- _Set exercise_: Pull out every line of the records below that contains the string "Collapse", matching case exactly.

- _Exercise inputs_:
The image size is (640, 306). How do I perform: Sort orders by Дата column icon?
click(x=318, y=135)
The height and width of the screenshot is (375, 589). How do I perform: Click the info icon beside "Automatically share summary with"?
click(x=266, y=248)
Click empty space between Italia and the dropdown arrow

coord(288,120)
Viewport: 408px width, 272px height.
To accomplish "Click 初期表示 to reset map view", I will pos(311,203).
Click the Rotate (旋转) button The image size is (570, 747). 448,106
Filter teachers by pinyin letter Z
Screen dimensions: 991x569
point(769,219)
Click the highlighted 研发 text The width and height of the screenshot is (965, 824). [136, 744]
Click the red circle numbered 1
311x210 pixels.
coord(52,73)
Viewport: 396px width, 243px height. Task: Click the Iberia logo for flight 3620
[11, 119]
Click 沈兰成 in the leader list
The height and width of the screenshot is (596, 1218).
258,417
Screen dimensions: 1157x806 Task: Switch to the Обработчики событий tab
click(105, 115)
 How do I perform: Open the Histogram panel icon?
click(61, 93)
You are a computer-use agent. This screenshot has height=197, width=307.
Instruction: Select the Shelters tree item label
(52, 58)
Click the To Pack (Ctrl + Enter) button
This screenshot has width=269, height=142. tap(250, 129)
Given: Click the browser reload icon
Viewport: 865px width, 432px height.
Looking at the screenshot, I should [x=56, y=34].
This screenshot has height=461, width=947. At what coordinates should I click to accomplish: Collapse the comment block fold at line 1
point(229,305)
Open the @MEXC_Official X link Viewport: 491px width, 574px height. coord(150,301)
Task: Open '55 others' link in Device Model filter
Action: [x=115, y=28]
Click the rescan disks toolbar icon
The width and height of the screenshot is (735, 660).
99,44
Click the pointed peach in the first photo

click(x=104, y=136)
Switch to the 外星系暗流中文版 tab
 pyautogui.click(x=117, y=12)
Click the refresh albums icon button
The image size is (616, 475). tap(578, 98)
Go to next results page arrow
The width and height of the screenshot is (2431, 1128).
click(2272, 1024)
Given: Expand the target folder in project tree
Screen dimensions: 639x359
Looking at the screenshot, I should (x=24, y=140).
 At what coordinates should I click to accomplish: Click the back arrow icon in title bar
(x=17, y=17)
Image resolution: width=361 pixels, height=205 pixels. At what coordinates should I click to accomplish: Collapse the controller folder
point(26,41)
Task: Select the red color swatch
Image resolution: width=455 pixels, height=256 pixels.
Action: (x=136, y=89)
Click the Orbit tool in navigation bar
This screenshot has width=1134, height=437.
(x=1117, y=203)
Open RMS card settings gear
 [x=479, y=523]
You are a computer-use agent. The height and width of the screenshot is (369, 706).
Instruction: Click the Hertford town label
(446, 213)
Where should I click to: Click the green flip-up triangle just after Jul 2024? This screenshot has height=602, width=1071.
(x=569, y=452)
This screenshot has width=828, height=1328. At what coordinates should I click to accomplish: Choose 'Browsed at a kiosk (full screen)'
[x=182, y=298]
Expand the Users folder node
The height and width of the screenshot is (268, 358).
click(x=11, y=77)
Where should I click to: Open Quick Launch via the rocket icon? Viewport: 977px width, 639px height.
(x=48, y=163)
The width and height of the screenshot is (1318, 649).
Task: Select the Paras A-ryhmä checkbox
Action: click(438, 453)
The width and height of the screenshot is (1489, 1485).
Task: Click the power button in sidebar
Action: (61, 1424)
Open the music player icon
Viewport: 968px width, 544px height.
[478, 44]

- _Problem solution_:
This screenshot has height=461, width=947. At what coordinates should I click to accomplish: Collapse the comment block fold at line 1
Image resolution: width=361 pixels, height=205 pixels. At what coordinates should I click to accomplish: Collapse the controller folder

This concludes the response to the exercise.